Dataset records:
..........

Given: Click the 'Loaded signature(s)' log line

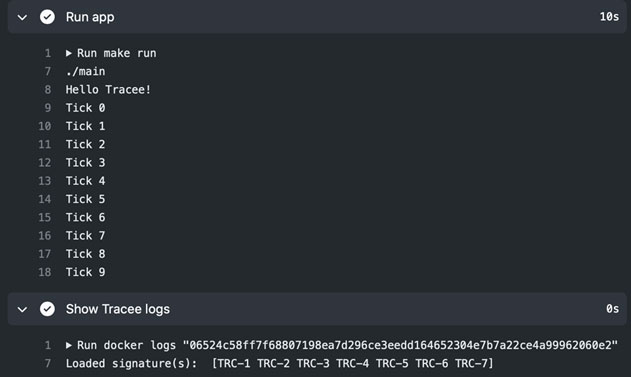Looking at the screenshot, I should 280,363.
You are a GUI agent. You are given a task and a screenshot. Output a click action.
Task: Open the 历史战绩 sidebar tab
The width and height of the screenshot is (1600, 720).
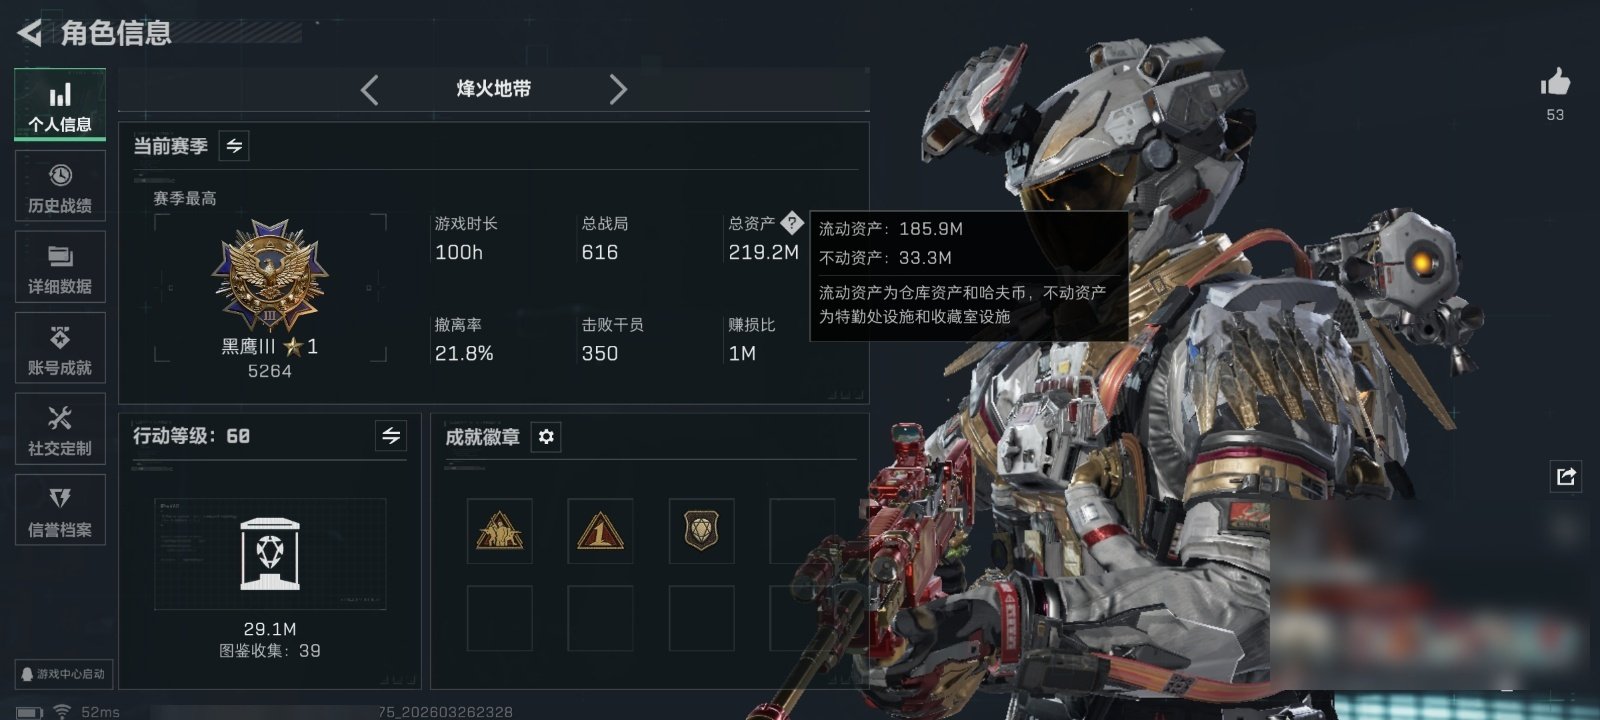tap(60, 187)
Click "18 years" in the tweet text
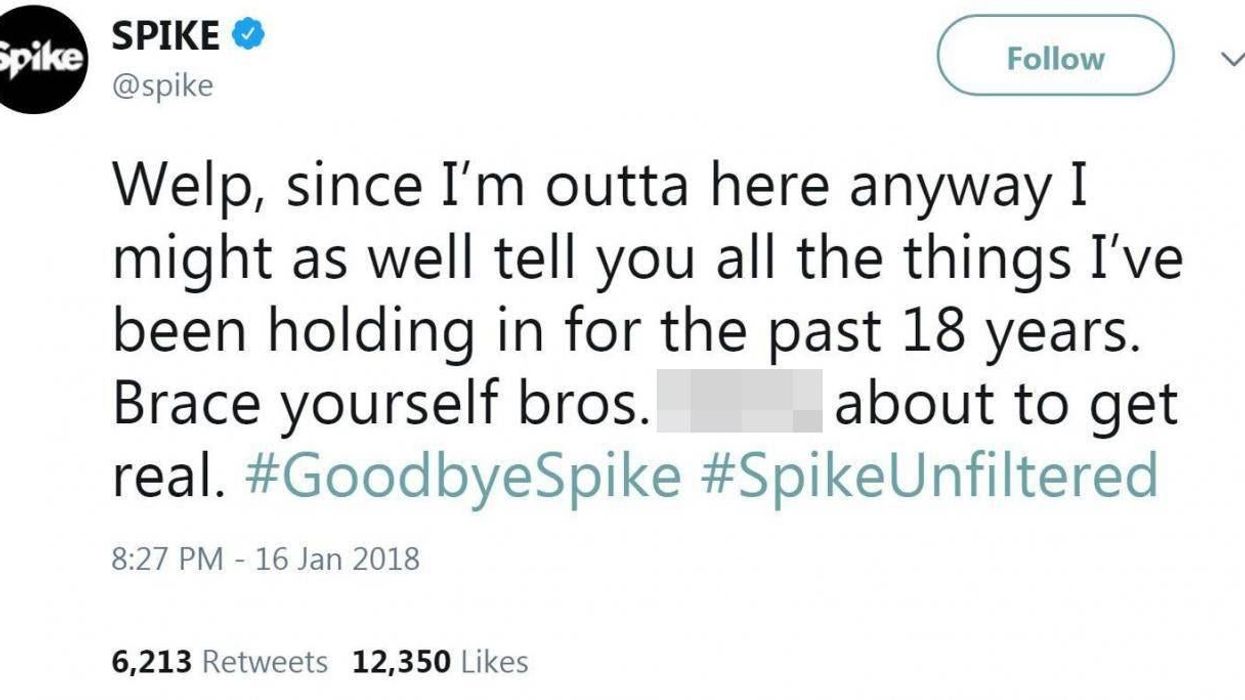Viewport: 1245px width, 700px height. (x=1008, y=333)
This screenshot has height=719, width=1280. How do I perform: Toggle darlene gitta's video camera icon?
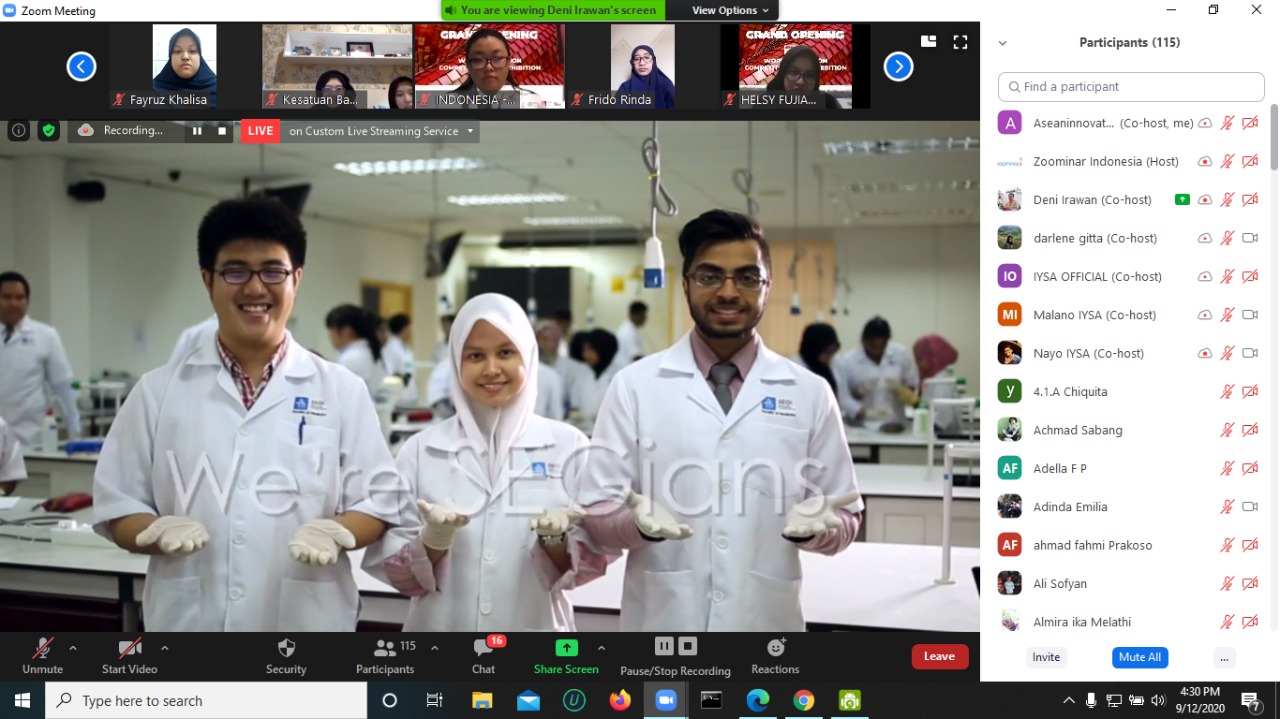tap(1249, 238)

..........

▶ **Stated task**
Please write out all of the records above again word for word, leaving out the pictures.

▶ **Answer to the exercise**
Given: Click the 'Loaded signature(s)' log line

Looking at the screenshot, I should 280,363.
You are a GUI agent. You are given a task and a screenshot. Output a click action.
Task: Open the 历史战绩 sidebar tab
The width and height of the screenshot is (1600, 720).
tap(60, 187)
Click "18 years" in the tweet text
Viewport: 1245px width, 700px height. (x=1008, y=333)
This screenshot has height=719, width=1280. How do I perform: Toggle darlene gitta's video camera icon?
tap(1249, 238)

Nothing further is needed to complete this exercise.